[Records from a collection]
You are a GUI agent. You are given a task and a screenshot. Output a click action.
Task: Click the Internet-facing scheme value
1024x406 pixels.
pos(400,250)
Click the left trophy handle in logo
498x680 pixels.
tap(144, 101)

• [What is expected] Beginning with the line that holds "Task: Click the Internet-facing scheme value" and ending with the last line of the data, copy each line exactly and add nothing.

• [Exercise solution]
Task: Click the Internet-facing scheme value
1024x406 pixels.
pos(400,250)
Click the left trophy handle in logo
498x680 pixels.
tap(144, 101)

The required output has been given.